1) Educare ad un comportamento responsabile nei confronti della natura e delle risorse naturali;
2) Vivere la natura come luogo educativo in cui il ragazzo si distacca dal suo ambiente quotidiano e si mette a contatto con se stesso e con ciò che lo circonda, scoprendo i propri limiti;
3) Vedere la natura come Creato e come luogo fisico nel quale è possibile “toccare” il Signore.
1) Le branche devono organizzare almeno un’attività l’anno che faccia conoscere ai ragazzi il problema dello sfruttamento naturale e che promuova abitudini positive nella vita di tutti giorni (risparmio energetico e delle risorse idriche, raccolta differenziata ecc.);
2) Realizzare delle attività di conoscenza sul consumo consapevole e sulle Botteghe del Commercio Equo e Solidale, per prendere coscienza che acquistare un prodotto ha delle conseguenze e per “lasciare il mondo un po’ migliore di così” a partire dalle piccole cose. La Co.Ca., inoltre, vede questi come buoni strumenti per educare i ragazzi a forme di mercato rispettose dei produttori del terzo mondo e all’amore verso la natura. Si considera tale punto accessibile ai ragazzi più grandi e ai genitori;
3) Continuare ad organizzare gli eventi estivi in simbiosi con la natura, vivendo con essenzialità (tutto ciò che non serve rimane a casa!!! Merendine, cellulare, trucchi ecc.);
6) LA SEDE
Il nostro gruppo è impegnato nell’impresa di realizzare la propria sede nell’ex palestra esterna di S.Benedetto da quasi due anni. Ciò rappresenta un’occasione formidabile di crescita per i capi, per i ragazzi e per i genitori perché impegna tutto il gruppo a costruire qualcosa che rimarrà al Fabriano1 per 20 anni. Inoltre, così si insegna ad avere cura di qualcosa che si è costruito con fatica e dedizione insieme agli altri: se una cosa è “sudata” la si apprezza di più.
1) Terminare la sede entro l’anno associativo 2005/06.

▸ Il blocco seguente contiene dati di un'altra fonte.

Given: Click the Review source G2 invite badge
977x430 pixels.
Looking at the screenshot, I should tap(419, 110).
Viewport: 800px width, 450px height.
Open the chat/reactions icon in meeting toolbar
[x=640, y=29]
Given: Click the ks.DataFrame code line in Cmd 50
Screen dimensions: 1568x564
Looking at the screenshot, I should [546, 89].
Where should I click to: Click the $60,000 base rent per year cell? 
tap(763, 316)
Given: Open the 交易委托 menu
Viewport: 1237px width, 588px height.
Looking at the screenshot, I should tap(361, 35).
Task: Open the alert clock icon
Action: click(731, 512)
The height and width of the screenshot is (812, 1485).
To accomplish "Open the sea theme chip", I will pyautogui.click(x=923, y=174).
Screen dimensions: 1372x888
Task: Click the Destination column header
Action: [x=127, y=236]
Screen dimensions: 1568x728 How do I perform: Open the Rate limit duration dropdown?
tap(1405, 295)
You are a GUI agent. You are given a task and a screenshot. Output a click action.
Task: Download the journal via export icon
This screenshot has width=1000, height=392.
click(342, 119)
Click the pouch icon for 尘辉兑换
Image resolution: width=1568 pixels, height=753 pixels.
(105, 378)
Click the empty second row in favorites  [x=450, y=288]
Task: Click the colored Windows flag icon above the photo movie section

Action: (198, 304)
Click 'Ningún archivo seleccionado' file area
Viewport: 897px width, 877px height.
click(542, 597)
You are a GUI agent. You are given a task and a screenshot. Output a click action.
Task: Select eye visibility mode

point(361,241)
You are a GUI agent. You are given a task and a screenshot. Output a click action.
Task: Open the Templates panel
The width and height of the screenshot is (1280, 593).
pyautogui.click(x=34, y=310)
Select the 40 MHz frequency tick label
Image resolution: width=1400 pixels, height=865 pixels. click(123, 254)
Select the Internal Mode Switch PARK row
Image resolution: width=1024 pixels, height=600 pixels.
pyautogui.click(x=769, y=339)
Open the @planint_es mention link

1) Proseguire le attività di autofinanziamento (“Natale in Piazza”, vendita calendari ecc.) per raggiungere la cifra necessaria a terminare i lavori, continuando a coinvolgere i ragazzi di tutte le branche, i genitori, gli ex capi ecc.;
2) Una volta terminati lavori, rendere partecipi ragazzi e genitori nell’allestimento dei locali della nuova sede.
7) NOTA DEL METODO
La Co.Ca. ha ravvisato negli ultimi anni un calo di importanza della Progressione Personale Unitaria nel nostro modo di applicare il metodo. Essendo invece la P.P.U. uno dei migliori strumenti per portare i nostri ragazzi ad essere uomini e donne della Partenza, si ritiene indispensabile:
· realizzare delle schede che passino di mano in mano tra i vari capi per seguire il percorso dei ragazzi da lupetti e coccinelle sino in clan;
· che i capi della branca E/G conoscano, attraverso delle attività ad hoc, i bambini e le bambine dei C.d.A.;
· che si dedichi parte delle riunioni di Co.Ca. ai passaggi dei ragazzi da una branca all’altra in modo che tutti i capi si sentano corresponsabili dell’educazione di ogni ragazzo.
SVILUPPO DEL PEG:
All’inizio di ogni anno associativo, il PEG dovrà essere integrato con i punti salienti dei progetti e dei programmi di branca riportandoli in blu in calce ai punti pertinenti. Alla fine dell’anno i punti suddetti verranno verificati e ricorretti a seconda di quanto sarà stato realizzato. In questa maniera si avrà un PEG vivo e dinamico, e sarà possibile anno per anno constatare la sua effettiva messa in atto.